Our colleague checked it out and didn’t see this scheduling item. Does it need to be added manually?

translator_bot · June 22, 2024, 10:42pm

| username: h5n1 | Original post link

That’s not what I meant. It’s about checking the operator generation in the pd.log of the PD leader.

Confirm the specific manifestation of “slow” synchronization progress. For the problematic table, does its flash_region_count remain “unchanged” for a long time, or does it just “change slowly” (e.g., it increases by a few regions every few minutes)?
- If it is “unchanged,” you need to investigate which part of the entire workflow has an issue.
  Check if there are problems in the workflow where TiFlash sets a rule for PD → PD issues AddLearner scheduling to the Region leader in TiKV → TiKV synchronizes Region data to TiFlash. Collect logs from related components (pd.log, tikv.log, tiflash_tikv.log, tiflash.log) for troubleshooting.
  You can check the warn/error information in the tikv and tiflash-proxy logs to confirm if there are errors such as network isolation.

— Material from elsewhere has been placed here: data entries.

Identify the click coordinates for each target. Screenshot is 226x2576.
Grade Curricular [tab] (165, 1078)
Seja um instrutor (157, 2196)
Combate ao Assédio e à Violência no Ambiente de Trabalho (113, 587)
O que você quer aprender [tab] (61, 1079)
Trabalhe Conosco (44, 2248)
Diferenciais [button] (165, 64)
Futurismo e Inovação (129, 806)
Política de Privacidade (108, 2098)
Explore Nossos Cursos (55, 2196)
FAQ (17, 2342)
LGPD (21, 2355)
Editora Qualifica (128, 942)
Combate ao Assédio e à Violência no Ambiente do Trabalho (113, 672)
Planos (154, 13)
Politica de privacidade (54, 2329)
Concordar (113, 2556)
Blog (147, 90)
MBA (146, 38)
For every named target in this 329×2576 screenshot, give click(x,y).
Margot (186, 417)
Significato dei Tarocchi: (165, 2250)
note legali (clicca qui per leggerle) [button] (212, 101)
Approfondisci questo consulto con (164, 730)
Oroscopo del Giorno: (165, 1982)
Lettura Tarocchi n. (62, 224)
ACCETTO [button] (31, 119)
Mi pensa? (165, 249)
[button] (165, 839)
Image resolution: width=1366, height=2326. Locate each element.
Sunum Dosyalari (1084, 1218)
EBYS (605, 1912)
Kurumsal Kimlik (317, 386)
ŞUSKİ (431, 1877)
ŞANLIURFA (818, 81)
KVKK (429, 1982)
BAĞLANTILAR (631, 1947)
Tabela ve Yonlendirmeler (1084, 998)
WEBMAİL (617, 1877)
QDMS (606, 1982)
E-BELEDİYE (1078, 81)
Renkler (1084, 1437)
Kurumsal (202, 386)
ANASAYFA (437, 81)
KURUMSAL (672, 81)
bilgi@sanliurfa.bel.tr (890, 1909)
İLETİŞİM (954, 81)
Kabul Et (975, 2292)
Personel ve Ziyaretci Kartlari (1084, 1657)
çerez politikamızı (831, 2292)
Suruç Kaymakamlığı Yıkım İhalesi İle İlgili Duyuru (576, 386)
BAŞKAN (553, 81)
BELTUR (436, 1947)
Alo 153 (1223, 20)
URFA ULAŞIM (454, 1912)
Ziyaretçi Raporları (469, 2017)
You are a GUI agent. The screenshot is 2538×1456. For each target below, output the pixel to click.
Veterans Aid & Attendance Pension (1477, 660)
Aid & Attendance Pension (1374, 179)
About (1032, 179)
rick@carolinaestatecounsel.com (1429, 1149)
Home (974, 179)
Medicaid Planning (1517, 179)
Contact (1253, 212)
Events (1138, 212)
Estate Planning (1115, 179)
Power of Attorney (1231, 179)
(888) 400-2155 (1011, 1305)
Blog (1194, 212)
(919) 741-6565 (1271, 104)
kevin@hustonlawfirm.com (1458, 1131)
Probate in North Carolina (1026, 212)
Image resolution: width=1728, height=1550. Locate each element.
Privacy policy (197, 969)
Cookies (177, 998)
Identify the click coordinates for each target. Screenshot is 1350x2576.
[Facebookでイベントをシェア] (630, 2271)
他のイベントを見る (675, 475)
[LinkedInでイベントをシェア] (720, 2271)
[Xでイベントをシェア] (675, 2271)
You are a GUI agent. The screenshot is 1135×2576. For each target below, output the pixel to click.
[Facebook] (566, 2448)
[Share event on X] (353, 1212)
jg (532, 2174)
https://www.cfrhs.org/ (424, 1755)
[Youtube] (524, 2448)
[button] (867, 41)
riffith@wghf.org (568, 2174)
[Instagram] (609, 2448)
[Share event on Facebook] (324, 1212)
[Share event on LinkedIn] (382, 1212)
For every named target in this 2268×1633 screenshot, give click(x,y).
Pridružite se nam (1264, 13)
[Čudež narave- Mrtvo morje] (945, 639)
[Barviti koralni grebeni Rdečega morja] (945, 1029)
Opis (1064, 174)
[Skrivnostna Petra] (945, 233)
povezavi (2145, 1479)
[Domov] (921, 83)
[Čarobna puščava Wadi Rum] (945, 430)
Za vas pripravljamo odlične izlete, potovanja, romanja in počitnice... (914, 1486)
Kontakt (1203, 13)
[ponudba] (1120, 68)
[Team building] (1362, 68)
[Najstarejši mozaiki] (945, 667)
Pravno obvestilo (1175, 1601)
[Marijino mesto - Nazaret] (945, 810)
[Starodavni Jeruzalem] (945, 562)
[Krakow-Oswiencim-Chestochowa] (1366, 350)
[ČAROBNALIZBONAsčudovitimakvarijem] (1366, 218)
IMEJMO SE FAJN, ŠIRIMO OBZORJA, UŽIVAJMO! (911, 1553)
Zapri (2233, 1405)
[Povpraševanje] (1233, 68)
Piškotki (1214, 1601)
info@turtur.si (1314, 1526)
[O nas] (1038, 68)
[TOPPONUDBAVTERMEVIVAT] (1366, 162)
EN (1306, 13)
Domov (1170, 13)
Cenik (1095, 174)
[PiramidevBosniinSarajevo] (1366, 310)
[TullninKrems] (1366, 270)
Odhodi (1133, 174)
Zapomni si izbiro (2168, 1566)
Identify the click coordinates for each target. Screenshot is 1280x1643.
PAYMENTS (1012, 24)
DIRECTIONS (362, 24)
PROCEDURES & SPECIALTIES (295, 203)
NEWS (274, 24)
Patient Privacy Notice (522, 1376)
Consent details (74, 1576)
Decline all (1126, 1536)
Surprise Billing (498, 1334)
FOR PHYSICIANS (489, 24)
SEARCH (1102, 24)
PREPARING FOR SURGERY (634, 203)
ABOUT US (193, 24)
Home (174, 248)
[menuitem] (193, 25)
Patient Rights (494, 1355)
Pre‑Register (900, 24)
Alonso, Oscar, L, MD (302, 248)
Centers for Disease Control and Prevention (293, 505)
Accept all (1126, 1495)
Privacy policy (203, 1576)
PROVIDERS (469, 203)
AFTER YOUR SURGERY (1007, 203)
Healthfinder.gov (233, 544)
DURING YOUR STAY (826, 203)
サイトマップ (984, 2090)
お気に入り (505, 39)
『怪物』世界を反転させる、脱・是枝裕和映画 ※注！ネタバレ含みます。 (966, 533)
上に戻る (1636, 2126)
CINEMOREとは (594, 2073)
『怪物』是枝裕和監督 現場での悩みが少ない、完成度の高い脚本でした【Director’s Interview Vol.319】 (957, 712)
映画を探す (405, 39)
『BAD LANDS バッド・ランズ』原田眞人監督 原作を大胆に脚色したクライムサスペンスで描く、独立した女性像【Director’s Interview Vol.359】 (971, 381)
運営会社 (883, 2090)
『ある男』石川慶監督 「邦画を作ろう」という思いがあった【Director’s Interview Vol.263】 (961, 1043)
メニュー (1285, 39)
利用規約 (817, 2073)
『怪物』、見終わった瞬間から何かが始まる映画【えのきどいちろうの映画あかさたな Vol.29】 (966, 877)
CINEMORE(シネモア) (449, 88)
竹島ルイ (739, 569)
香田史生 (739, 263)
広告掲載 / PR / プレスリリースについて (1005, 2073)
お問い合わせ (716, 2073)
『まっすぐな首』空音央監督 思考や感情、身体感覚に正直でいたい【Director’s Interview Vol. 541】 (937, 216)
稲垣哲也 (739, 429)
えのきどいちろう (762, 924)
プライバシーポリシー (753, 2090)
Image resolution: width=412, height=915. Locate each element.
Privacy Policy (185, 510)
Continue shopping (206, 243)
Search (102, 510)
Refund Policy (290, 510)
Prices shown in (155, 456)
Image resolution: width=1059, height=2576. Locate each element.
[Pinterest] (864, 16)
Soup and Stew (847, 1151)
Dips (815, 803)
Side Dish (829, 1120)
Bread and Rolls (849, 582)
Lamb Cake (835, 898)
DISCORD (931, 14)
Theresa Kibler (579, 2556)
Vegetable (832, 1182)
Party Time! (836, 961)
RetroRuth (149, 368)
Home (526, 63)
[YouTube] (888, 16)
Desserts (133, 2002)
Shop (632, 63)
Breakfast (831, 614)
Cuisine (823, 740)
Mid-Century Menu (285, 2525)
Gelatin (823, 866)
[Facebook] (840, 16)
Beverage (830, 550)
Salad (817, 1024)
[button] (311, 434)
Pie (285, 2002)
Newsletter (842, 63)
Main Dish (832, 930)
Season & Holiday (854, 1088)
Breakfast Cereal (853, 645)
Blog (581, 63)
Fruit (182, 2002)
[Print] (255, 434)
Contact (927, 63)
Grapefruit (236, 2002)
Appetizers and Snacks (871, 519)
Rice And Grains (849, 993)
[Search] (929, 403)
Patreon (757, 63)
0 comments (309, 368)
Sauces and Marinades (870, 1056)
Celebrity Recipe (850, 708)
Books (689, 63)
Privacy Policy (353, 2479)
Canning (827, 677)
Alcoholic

translator_bot · June 22, 2024, 10:42pm

| username: 饭光小团 | Original post link

I checked the tiflash.toml and found this configuration, but the tiflash_cluster_manager.log file is missing. Is this considered abnormal? According to the documentation, flash_region_count needs to be confirmed in the tiflash_cluster_manager.log.

translator_bot · June 22, 2024, 10:42pm

| username: h5n1 | Original post link

You can try deleting this strategy from the table as mentioned earlier.

translator_bot · June 22, 2024, 10:42pm

| username: 饭光小团 | Original post link

This still doesn’t work. Our cluster is a production cluster, and it is currently configured to distribute data on hot and cold disks. If we delete it, it will be scheduled to ordinary HDDs, which might cause problems. Since I can’t see the flash_region_count (there is no tiflash_cluster_manager.log log), I will continue to follow this and take another look.